'''
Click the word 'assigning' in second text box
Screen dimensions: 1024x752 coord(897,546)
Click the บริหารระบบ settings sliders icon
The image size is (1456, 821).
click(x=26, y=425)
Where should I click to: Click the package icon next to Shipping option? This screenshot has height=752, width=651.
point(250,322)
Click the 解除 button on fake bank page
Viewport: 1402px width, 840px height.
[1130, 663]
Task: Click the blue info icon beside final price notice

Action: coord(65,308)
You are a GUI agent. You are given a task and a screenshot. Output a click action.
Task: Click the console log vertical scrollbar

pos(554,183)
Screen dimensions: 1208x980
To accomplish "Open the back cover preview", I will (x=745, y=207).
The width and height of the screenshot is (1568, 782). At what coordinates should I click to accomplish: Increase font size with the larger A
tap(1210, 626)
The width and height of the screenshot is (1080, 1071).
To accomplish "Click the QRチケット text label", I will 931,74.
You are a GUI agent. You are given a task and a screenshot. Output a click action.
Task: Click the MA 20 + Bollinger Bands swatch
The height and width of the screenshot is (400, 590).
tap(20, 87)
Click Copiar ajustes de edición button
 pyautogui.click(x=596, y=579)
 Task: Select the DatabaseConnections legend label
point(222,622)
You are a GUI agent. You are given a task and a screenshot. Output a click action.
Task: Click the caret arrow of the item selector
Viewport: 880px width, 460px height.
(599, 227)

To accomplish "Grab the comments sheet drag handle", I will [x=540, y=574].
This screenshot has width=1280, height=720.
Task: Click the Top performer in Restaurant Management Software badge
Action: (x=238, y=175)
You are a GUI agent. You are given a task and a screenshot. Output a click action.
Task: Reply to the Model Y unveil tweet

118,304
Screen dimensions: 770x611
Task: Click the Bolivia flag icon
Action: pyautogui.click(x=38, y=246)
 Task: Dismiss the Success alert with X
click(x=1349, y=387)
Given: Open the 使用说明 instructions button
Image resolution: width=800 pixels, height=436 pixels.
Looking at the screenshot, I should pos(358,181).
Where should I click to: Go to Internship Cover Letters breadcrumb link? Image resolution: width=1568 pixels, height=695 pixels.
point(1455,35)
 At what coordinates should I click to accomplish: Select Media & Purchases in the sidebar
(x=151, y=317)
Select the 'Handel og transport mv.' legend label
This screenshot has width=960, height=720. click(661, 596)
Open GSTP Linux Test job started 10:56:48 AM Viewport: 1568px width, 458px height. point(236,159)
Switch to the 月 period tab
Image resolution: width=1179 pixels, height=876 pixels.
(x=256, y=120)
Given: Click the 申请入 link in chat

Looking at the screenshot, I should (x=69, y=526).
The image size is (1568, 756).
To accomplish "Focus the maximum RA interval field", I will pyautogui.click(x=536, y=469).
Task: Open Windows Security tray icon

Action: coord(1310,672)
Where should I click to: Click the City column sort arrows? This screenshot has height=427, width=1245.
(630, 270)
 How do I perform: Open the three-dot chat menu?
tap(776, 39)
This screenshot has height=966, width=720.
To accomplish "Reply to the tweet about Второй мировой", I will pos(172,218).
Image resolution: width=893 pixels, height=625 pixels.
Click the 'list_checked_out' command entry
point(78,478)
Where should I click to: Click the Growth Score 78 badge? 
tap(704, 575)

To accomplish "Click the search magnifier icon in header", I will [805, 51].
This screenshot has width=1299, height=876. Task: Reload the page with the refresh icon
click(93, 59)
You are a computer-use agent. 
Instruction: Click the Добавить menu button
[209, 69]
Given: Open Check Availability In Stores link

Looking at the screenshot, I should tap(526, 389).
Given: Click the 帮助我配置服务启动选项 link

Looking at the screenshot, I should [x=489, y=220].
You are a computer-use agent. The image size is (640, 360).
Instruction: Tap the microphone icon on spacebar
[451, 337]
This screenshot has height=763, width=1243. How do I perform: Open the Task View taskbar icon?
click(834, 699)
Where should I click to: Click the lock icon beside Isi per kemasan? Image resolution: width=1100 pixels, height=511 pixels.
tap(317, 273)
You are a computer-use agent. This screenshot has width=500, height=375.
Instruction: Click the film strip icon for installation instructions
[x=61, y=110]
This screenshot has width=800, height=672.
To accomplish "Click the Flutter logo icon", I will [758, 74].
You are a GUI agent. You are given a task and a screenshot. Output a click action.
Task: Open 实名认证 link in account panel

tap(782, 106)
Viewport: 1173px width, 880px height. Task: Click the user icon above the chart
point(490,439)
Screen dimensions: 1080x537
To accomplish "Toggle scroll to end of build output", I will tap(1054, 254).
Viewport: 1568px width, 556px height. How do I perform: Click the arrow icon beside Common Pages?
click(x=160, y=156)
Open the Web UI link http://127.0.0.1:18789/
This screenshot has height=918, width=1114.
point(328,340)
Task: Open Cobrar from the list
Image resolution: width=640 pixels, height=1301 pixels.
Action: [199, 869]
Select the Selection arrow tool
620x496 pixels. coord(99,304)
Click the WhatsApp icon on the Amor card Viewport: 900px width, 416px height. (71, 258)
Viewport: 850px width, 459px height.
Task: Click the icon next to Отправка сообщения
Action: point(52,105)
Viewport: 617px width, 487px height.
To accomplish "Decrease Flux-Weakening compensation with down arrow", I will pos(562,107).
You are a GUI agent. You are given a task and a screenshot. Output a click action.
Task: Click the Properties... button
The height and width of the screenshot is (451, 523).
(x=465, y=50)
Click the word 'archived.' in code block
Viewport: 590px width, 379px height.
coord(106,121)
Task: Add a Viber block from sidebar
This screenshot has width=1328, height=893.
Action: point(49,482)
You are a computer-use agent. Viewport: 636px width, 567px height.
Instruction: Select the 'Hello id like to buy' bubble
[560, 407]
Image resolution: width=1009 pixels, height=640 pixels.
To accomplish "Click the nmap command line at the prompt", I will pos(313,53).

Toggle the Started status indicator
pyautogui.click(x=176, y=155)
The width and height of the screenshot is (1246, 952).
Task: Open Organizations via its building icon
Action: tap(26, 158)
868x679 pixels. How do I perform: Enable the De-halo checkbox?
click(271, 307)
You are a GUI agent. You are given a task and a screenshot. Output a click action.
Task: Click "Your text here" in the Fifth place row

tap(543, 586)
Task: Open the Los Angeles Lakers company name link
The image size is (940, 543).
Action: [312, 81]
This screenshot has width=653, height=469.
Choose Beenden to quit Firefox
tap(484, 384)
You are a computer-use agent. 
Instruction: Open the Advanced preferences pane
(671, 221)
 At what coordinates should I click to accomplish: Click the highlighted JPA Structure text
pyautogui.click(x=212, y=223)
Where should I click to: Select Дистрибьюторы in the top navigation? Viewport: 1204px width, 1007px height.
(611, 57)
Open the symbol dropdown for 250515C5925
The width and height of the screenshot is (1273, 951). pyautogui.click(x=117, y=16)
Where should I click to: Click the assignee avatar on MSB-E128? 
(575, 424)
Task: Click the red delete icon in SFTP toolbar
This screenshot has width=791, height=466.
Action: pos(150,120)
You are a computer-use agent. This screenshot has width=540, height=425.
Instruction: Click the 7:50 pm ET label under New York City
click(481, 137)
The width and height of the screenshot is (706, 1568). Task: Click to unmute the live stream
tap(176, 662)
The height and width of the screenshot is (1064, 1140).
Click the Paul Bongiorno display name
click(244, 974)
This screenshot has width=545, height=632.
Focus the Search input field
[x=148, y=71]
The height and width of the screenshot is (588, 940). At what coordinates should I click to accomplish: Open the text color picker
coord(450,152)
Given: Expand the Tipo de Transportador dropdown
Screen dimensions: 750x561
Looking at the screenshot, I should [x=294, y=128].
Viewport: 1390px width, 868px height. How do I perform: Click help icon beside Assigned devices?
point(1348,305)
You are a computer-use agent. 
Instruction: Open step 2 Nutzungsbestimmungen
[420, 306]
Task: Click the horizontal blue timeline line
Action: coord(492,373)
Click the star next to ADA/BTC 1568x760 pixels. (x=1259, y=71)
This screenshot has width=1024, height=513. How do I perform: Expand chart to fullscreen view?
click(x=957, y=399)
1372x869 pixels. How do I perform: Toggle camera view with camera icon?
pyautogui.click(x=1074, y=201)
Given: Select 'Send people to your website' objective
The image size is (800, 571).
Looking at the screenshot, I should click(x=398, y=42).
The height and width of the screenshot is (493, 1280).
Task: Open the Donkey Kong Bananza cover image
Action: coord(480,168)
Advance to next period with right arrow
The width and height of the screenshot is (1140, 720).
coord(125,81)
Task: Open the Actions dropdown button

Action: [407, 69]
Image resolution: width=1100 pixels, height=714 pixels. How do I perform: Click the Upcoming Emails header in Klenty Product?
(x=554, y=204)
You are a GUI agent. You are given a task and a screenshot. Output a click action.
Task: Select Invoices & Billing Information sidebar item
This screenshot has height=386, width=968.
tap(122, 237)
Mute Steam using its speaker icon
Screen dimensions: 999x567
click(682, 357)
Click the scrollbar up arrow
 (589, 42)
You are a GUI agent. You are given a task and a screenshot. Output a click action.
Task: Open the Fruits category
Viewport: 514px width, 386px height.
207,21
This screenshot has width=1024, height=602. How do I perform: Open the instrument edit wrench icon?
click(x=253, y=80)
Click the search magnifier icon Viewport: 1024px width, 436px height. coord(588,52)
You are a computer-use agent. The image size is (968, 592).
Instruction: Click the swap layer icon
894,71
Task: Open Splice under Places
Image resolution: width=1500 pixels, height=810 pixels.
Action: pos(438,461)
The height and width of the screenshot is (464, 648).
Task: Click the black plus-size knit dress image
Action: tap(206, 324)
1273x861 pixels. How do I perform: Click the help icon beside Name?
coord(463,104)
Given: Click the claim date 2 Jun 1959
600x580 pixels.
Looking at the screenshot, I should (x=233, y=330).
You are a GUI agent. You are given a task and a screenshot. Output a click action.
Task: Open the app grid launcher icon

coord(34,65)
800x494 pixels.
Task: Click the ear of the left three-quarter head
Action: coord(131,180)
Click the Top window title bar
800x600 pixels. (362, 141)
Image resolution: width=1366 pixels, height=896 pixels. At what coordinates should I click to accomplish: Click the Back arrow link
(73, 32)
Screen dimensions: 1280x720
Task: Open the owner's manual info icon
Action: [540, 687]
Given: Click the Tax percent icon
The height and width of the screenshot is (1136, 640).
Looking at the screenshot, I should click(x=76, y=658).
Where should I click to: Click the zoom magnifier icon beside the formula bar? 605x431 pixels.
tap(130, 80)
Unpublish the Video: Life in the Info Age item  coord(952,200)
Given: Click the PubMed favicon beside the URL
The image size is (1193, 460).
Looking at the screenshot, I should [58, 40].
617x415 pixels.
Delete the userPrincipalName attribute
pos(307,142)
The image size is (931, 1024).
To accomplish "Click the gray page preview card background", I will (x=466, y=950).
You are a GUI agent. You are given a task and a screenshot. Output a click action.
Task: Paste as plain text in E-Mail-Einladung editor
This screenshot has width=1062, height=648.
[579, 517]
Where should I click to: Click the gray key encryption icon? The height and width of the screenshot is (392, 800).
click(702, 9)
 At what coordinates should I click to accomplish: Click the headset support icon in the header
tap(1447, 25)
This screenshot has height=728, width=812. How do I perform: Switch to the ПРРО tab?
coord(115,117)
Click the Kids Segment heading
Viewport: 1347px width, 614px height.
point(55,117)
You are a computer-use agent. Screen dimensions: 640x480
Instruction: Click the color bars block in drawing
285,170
'''
Search the entries for the word "preview", then gather every line that has it.

To accomplish "Open the back cover preview", I will (x=745, y=207).
To accomplish "Click the gray page preview card background", I will (x=466, y=950).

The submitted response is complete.